Some may have seen that we have started a new blog on the Heritage Crafts Association site and that many of the posts there are copies of ones from here. I have been blogging increasingly about HCA work over the last year and we felt it would look more professional now to have those HCA and general craft posts on a dedicated site without posts on my own work mixed in. Most of the time the two blogs will be duplicates but here you will find an odd post about my own woodwork and over there I may occasionaly do a specific HCA post that doesn’t fit here.
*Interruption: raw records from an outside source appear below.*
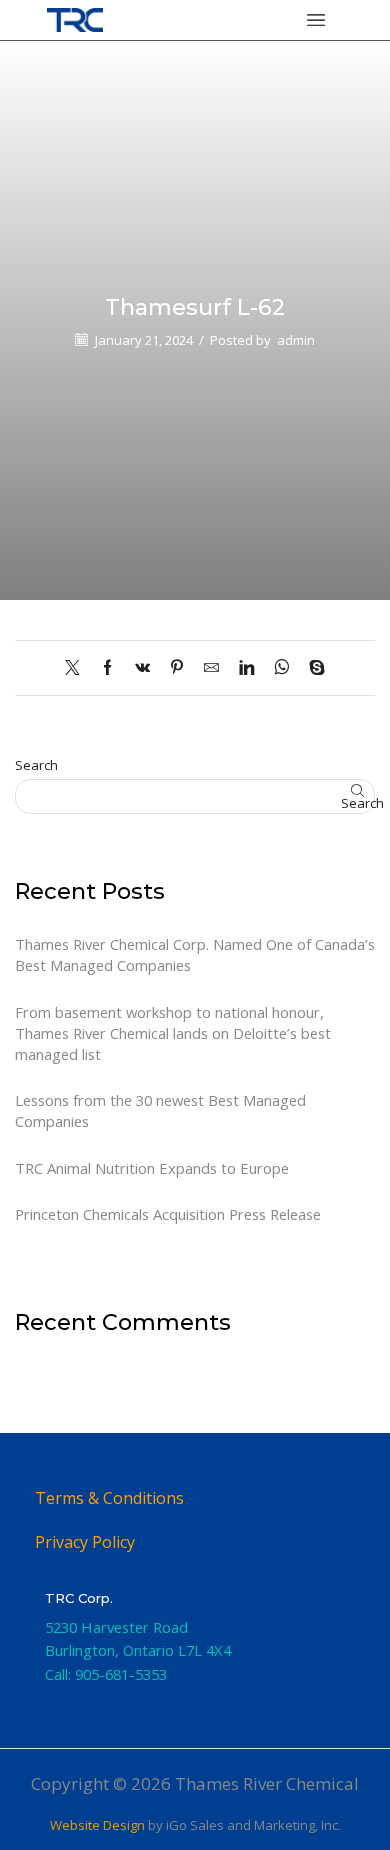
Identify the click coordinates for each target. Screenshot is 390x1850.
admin (296, 340)
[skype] (312, 668)
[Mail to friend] (211, 668)
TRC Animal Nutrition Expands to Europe (152, 1168)
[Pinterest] (177, 668)
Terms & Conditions (109, 1498)
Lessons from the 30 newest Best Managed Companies (160, 1110)
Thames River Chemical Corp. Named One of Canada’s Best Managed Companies (195, 954)
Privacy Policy (85, 1542)
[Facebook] (107, 668)
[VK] (142, 668)
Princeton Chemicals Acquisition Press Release (168, 1214)
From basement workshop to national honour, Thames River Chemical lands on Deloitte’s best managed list (173, 1033)
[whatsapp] (281, 668)
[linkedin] (246, 668)
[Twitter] (77, 668)
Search (36, 765)
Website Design (97, 1825)
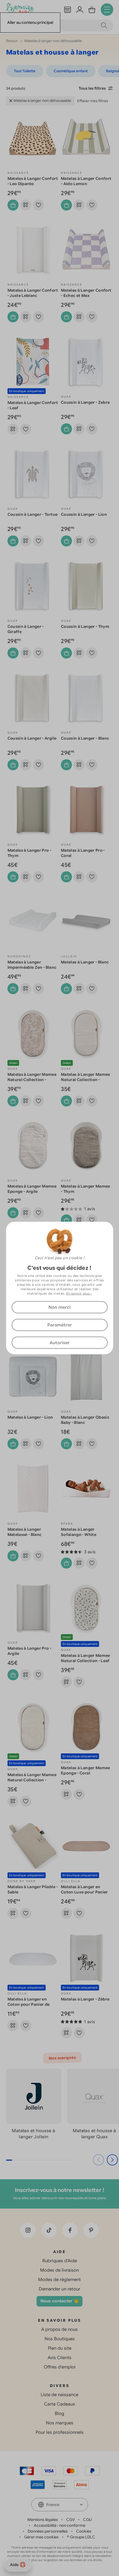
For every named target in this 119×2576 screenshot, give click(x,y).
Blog (59, 2413)
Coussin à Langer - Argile (32, 738)
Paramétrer (59, 1325)
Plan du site (59, 2348)
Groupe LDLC (82, 2536)
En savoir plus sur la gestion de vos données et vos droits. (59, 2560)
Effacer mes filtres (92, 101)
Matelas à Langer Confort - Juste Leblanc (32, 293)
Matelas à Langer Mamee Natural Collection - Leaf (85, 1658)
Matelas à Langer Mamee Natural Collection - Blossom (32, 1079)
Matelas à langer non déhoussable (42, 100)
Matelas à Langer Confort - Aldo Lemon (86, 181)
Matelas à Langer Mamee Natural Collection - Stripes (32, 1780)
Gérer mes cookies (41, 2536)
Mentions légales (42, 2519)
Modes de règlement (59, 2279)
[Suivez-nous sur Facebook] (70, 2230)
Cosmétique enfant (71, 71)
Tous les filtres (92, 88)
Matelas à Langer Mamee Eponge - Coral (85, 1770)
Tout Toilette (24, 71)
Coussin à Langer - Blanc (85, 738)
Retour (12, 40)
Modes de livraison (59, 2270)
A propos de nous (59, 2329)
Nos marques (59, 2423)
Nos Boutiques (60, 2339)
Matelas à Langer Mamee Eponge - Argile (32, 1189)
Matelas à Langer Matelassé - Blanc (24, 1532)
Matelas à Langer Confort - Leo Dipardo (32, 181)
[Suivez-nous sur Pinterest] (91, 2230)
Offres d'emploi (60, 2367)
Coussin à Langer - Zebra (85, 402)
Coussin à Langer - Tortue (32, 514)
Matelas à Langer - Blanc (85, 962)
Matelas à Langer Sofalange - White (78, 1532)
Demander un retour (59, 2289)
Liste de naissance (59, 2395)
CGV (70, 2519)
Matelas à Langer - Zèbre (85, 1999)
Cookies (83, 2531)
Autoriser (60, 1343)
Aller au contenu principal (30, 22)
Yesterday I cleft up a large oak to use for building a fence leading to a bridge which is my major project over the next month. This oak was felled in Sheffield’s Eccleshall woods for a building project but it soon became clear that there was a lot of hidden nails in it. After excavating 6 or more it was decided the sawmill could not take the risk, perfect for me to try with my hand tools then. Fellow blogger Peter Follansbee in the States does this sort of work but it is rare for me to get access to a tree of this quality. Here I am strating the first split with metal wedges.
Then with my axe I carve some long thin dry oak wedges and pound them in with the sledge hammer.
The split starts to open up.
The fibrous nature of the oak can be seen here and the lovely medulary rays that show well on cleft wood.
It was hard work so I had no problem keeping warm in the wintry weather.
Eights went down to sixteenths then each sixteenth was split into three fencing rails.
Here’s the last split.
It was a very hard days work but a joy to be able to make good use of this gorgeous material where the power tools had failed.